Пролаза не заметил, как оказался на коленях. Хафранида крякнула, припечатывая жирный кулак к уху бывшего любовника. Тот, пискнув от страха и боли, наугад ударил кошельком с камнями, рванулся изо всех сил и кубарем скатился по крыльцу, оставив в руках разъяренной жены лавочника почти треть рубахи. Задний двор Пролаза пересек на четвереньках — Хафранида буквально наступала ему на пятки и любую попытку встать беспощадно пресекала могучими пинками.

Только за хлипкой калиткой щуплый немедиец получил простор для маневра. «Надо же было так влипнуть! — клял он на бегу свое невезение. — Теперь толстуха растрезвонит обо мне по всей округе. Так и с Леивоном поссориться недолго». Последняя мысль вызвала у него улыбку. Помириться с Леивоном будет нетрудно — он все простит бывшему другу детства, когда тот опять явится к нему сбывать краденое. Дело превыше всего. Но это случится еще не скоро, а сейчас Леивон будет рвать и метать. Обязательно кого-нибудь наймет, чтобы вытряс душу из Пролазы. Так что в таверну «Все радости рая» пока лучше не возвращаться. Какой он все-таки умница, что прихватил с собой деньги! Теперь придется искать другое логово, отсиживаться… А может, бросить все и податься куда глаза глядят? Оставить воровской промысел, зажить честно. Нет, подумал он печально. Чему не бывать, тому не бывать. Для праведной жизни он недостаточно богат. Вдобавок, идол не отпустит. Да, этот изверг на краю света достанет.

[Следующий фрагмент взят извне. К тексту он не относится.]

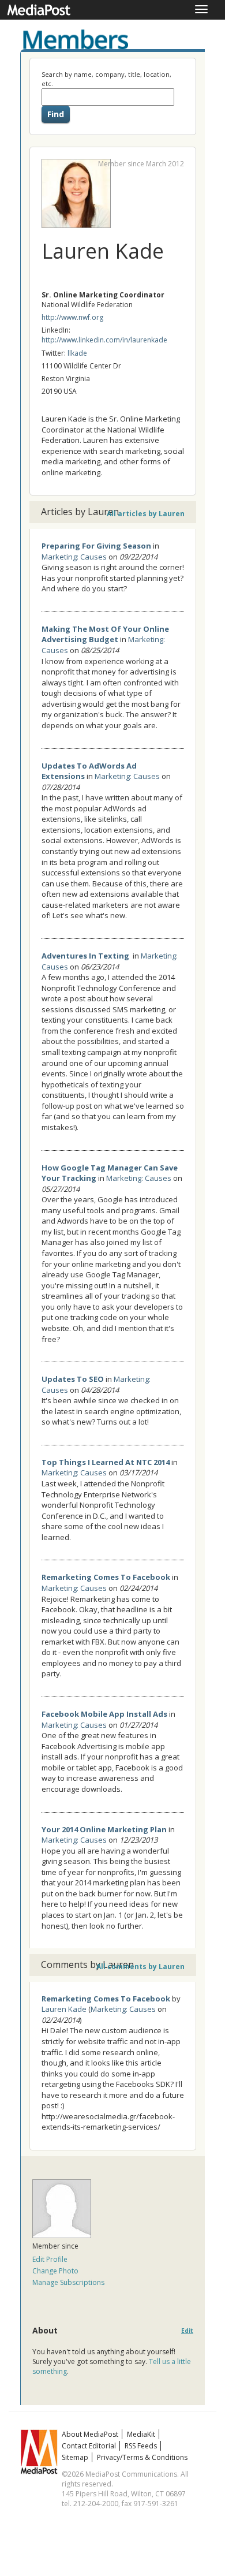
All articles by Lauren (146, 513)
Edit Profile (50, 2259)
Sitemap (75, 2457)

«Пожалуй, — решил он, — сейчас лучше не мудрить, а отнести камешки Конану. И побыть у него на подхвате до поры до времени. Рядом с ним как-то спокойнее. Да, так и сделаю. А там жизнь что-нибудь присоветует».

Он шел самой короткой дорогой к храму кадуцеев. Близился полдень, скоро должна была начаться молитва, так что Пролаза надеялся застать Сабу у себя. При мысли о Сабе взор его мечтательно затуманился, поэтому он едва не наскочил на Леивона, который изрядно навеселе возвращался в лавку из таверны.

— Привет, Леивон, — бросил ему Пролаза, не укорачивая шага. — Прощай и прости.

Леивон икнул и проводил его озадаченным взглядом.

Погруженная в тоскливые раздумья, Саба сидела перед зеркалом. «Да, я красива, — говорила она себе. — Но красота гораздо чаще приносит беду, чем благополучие. В этом я уже тысячу раз убедилась на собственном горьком опыте. И сейчас… эти огромные зеленые глаза и чудесные золотые волосы разве спасут меня от заклания иа алтаре проклятого медного рогоносца? Конану и Пролазе наверняка своя шкура дороже, Фефим еле жив от ран и побоев, а больше надеяться не на кого».